La masse critique a manqué retardant l’émancipation de la filière. On jonglait, au petit bonheur la chance focalisant, principalement, sur le seul paramètre prix au vu de son incidence sur l’inflation. Cela fait qu’avec une subvention de 420 millimes, la filière ne retrouve toujours pas ses équilibres financiers. Faute de productivité, les coûts continuaient leur course folle à la hausse compromettant la rentabilité de l’ensemble de la chaîne de valeur laquelle se fissure de toutes parts.
Un plan d’ajustement circonstanciel
Les débats ont bien montré qu’indépendamment du désordre des cours mondiaux, on pouvait trouver un matching d’ingrédients assurant une alimentation optimisée pour le cheptel. Et réaliser un saut de palier de production de lait par tête.
Toutefois, il faut que l’Etat réoriente sa subvention, la ramenant du conditionneur vers l’éleveur, à l’instar de ce qui se fait en UE et aux USA. On estime qu’une subvention de 800 millimes au litre servie à l’éleveur serait du meilleur effet. Le prix public augmenterait à près de deux dinars. L’Etat et le consommateur se partageront les sacrifices pour sauver la chaîne de valeur laitière dans notre pays.

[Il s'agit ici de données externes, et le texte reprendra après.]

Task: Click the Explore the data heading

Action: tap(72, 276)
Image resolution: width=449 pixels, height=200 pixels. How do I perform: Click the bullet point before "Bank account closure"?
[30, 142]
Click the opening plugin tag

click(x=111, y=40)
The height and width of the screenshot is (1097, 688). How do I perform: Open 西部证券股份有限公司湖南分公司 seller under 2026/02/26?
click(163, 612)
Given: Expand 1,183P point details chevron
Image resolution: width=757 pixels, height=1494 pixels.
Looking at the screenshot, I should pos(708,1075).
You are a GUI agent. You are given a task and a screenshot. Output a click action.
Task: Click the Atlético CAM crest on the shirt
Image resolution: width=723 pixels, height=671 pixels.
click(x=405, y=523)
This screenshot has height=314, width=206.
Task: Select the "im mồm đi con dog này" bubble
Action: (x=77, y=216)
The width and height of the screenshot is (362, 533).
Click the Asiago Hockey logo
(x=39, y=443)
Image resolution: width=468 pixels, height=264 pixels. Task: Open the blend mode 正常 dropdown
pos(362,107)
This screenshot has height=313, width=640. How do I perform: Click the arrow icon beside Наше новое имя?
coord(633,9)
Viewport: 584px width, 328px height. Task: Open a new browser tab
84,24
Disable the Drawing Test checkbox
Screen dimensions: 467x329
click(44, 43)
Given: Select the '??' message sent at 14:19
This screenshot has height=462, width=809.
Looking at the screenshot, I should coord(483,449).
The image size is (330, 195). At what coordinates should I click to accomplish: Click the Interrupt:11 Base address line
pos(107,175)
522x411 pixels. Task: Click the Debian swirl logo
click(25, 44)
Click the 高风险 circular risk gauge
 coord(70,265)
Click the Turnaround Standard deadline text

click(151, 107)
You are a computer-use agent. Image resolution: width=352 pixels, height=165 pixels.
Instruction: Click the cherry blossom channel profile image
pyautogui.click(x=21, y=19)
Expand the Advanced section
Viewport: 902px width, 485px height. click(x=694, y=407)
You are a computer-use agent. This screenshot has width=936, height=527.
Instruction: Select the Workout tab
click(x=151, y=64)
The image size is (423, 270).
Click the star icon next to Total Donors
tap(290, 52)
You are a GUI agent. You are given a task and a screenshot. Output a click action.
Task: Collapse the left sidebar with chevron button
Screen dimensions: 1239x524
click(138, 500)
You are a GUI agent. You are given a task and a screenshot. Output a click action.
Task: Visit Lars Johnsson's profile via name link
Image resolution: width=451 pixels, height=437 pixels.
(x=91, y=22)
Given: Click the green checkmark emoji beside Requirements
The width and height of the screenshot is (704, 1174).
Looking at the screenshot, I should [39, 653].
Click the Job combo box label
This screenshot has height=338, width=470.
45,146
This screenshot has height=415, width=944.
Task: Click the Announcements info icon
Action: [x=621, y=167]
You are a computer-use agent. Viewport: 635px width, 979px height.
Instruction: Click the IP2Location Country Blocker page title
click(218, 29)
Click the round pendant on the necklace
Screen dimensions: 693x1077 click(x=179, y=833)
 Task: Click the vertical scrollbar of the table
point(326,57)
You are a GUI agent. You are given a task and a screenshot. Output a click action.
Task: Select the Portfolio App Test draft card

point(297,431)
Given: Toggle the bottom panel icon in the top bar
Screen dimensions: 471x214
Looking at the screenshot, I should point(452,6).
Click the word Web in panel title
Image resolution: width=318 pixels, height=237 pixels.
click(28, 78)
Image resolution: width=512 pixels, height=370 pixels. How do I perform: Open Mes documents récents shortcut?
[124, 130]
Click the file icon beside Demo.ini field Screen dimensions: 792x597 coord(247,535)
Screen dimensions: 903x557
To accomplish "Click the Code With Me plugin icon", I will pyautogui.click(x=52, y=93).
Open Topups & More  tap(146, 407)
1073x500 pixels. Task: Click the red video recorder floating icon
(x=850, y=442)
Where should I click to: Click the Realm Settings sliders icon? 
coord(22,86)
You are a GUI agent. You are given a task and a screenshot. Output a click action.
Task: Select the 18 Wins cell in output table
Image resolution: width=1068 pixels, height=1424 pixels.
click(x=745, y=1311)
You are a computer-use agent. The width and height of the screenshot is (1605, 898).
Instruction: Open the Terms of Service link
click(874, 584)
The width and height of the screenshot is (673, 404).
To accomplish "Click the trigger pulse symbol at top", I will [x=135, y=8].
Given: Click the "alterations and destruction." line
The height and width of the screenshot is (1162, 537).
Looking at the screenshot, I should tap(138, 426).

Tout plaide en faveur de cette solution. Il faut bien se dire que si l’on devait importer du lait d’Europe, on paierait le litre de lait autour de 3,500 dinars.
Par ailleurs, les producteurs européens éprouvés par la sécheresse ne disposeraient peut-être pas des quantités qui nous sont nécessaires.
Tout porte à croire que l’Etat serait bien avisé d’arbitrer en faveur du rétablissement de la chaîne laquelle, selon les opérateurs, atteindrait son meilleur niveau à partir du mois de mars 2023. C’est bon pour les opérateurs et ça ne pénalise pas les consommateurs qui n’ont aucun produit de substitution pour remplacer le lait et ses dérivés.
L’Etat retrouve un nouveau rôle
Il est clair que la position adoptée par la CONECT émancipe le rôle de l’Etat. Celui-ci se met dans un rôle d’Etat stratège, car en sauvant la filière, il l’oriente vers des pistes d’intégration à l’avenir.
En effet, les opérateurs pensent que l’Etat, en protégeant la filière, pourrait inciter par diverses manières les agriculteurs, en amont de la filière, à aller vers la culture du maïs et du soja. Alentour, dans la région du Maghreb, certains pays l’ont fait et les résultats ont été conséquents.